一般利用者が帰った後の図書館の閲覧室が会場でしたが,本に囲まれた空間での研究発表というのは,絶大な臨場感があって,また機会があれば利用させていただきたいと思いました.共同企画の立案,会場の設営などでは多摩市立図書館の倭文純子館長,阿部明美さんほか,多くの方のお世話になりました.この場を借りてお礼申し上げたいと思います.

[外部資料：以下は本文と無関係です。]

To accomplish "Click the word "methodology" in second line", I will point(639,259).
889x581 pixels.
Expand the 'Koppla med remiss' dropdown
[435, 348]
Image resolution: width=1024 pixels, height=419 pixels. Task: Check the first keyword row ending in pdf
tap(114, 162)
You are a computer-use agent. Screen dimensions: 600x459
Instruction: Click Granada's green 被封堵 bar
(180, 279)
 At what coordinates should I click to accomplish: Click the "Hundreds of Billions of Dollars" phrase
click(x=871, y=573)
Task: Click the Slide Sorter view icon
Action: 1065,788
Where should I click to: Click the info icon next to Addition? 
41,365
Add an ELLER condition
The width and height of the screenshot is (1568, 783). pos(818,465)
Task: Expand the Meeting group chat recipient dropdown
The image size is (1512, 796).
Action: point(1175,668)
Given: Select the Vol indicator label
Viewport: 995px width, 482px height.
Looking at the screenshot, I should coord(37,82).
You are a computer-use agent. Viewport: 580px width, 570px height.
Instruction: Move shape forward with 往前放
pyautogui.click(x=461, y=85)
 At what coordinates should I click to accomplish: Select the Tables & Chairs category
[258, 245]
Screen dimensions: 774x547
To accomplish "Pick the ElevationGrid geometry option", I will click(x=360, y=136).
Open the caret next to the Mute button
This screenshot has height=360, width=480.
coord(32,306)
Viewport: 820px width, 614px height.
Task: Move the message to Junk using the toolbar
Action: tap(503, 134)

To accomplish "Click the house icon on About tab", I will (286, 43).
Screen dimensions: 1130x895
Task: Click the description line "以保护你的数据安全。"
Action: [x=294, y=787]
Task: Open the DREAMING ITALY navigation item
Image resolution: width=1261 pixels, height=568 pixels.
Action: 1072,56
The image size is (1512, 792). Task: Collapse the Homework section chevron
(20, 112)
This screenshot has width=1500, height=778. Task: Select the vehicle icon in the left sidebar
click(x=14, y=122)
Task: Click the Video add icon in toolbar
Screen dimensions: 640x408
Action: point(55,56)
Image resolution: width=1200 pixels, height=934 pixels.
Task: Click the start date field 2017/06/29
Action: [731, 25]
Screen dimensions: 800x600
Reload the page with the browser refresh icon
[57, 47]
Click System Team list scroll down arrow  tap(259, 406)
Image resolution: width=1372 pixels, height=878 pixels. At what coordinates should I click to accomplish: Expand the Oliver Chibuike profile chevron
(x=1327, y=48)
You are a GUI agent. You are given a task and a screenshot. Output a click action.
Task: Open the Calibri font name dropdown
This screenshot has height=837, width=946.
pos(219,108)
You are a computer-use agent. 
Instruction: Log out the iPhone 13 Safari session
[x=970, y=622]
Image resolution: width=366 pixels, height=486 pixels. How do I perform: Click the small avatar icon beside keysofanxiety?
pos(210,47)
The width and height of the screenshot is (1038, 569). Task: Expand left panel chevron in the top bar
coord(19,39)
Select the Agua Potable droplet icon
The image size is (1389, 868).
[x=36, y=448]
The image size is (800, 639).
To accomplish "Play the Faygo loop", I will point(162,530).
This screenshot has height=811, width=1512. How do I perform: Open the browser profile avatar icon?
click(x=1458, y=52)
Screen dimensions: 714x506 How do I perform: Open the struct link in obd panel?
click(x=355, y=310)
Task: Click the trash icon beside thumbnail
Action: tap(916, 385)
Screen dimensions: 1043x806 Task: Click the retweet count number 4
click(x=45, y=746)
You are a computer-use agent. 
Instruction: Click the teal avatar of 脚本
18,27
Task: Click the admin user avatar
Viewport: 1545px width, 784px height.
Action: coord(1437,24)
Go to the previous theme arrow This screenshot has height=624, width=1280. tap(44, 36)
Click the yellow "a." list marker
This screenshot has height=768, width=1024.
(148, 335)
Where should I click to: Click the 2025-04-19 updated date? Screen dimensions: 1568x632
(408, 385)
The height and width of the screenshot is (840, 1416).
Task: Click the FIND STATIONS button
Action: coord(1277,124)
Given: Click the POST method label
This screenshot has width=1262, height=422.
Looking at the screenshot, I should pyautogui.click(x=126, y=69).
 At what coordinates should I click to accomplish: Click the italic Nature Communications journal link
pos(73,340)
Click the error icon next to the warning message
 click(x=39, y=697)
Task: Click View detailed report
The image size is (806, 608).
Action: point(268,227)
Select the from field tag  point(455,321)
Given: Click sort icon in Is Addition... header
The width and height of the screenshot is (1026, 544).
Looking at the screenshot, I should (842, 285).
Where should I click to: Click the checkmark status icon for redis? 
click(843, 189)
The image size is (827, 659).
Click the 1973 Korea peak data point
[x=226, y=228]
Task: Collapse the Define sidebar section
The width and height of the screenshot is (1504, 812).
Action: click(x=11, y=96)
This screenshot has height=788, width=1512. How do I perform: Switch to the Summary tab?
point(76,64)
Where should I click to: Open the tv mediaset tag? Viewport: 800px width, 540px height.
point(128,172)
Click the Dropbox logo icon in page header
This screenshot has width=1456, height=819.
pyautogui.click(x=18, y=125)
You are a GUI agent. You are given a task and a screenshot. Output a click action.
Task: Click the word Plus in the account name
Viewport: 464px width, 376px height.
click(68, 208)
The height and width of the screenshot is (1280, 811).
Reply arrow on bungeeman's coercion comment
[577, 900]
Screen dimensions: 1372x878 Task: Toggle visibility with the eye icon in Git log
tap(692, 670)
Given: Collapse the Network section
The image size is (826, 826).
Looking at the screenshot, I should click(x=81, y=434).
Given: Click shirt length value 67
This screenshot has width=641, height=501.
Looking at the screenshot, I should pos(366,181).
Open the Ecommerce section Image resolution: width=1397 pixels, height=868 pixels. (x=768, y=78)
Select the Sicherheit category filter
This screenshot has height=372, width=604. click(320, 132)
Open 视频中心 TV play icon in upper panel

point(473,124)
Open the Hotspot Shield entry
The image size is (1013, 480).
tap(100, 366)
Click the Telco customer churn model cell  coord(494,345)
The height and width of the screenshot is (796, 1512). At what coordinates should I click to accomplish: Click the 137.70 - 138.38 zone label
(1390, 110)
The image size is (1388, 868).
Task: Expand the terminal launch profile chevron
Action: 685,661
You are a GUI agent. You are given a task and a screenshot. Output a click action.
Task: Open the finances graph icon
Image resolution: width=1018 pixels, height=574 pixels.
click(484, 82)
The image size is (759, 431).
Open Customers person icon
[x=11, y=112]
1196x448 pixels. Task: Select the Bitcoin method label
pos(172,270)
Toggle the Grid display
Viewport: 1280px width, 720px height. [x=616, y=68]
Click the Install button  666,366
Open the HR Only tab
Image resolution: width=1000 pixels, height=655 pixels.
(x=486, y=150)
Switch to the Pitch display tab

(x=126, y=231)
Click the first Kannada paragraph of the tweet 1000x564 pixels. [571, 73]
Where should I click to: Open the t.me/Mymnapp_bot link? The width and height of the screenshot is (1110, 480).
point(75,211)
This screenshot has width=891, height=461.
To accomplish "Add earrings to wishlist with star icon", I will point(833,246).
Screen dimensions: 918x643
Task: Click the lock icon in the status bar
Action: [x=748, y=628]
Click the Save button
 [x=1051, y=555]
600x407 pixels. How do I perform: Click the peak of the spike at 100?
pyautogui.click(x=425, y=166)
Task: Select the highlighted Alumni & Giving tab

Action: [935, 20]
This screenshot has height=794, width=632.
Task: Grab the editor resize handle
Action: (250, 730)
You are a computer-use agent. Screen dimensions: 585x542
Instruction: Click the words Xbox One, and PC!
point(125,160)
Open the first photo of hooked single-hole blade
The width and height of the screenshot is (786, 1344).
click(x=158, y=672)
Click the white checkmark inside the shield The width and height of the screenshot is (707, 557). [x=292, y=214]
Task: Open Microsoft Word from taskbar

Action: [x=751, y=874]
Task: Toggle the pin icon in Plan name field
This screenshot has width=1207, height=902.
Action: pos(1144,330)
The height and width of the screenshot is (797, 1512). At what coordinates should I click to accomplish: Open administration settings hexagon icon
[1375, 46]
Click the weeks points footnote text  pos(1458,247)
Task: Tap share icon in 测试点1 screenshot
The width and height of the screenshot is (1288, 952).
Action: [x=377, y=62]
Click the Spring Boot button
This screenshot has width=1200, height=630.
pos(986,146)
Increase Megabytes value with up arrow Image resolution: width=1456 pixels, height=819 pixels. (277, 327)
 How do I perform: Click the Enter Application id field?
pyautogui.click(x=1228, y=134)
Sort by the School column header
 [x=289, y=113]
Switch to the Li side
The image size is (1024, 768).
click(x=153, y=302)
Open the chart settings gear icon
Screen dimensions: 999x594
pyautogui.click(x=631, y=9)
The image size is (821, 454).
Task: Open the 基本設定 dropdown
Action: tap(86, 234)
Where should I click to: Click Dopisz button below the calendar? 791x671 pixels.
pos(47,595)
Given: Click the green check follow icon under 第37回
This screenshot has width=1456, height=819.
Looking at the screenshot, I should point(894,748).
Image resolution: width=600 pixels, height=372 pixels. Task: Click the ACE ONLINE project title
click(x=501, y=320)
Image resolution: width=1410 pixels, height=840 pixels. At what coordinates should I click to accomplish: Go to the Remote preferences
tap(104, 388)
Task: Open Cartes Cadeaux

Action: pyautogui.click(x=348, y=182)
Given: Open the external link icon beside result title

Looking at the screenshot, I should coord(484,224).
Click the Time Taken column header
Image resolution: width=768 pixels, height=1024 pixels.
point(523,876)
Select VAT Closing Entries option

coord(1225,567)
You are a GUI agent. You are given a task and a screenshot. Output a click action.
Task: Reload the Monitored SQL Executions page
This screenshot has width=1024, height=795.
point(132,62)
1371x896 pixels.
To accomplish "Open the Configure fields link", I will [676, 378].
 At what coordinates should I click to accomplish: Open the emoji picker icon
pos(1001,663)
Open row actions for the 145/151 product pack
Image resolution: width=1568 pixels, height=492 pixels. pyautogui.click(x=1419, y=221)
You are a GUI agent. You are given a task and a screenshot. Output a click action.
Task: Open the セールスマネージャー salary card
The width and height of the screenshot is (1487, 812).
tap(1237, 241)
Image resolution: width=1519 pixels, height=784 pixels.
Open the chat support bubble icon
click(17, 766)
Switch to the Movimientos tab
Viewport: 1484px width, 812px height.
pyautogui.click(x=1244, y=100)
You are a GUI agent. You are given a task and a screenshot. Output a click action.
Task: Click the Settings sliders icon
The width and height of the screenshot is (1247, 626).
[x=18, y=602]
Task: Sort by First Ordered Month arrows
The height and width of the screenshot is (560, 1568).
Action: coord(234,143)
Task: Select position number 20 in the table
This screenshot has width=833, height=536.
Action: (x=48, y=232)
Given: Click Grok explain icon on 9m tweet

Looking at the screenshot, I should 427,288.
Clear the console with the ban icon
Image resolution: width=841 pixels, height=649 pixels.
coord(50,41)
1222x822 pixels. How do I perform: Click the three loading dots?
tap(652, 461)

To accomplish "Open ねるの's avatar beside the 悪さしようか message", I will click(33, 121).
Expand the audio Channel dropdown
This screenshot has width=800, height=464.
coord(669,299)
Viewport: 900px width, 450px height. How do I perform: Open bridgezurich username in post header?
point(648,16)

準備された発表内容に比べ用意した時間が足りなかったのが最大の反省点でしたが,本誌に掲載した各報告は,当日の発表をベースに報告者ご本人が引用図表などを選び直し,文章も本誌用に書き下ろしたものです.取り上げた題材の時代などを勘案,掲載順序は当日の発表順とは入れ替わっています.(担当理事・篠原)
「記録」
※詳しい内容は「多摩ニュータウン研究」第8号をご参照ください
謎解き多摩ニュータウン
~蔵出し資料を読む
2006年1月28日(土)18時~20時
永山図書館 南側閲覧コーナー
1.開会あいさつ 倭文純子多摩市立図書館長
多摩市立図書館として,これまで行政資料はもちろん,ニュータウンなど地域に関する資料の収集にも力を入れてきたところです.まちづくりを進めてきた公団などの組織がいろいろ変遷を遂げていく中で,今回,資料の散逸を心配する方々,多摩ニュータウン学会と一緒に講座を開催することができました.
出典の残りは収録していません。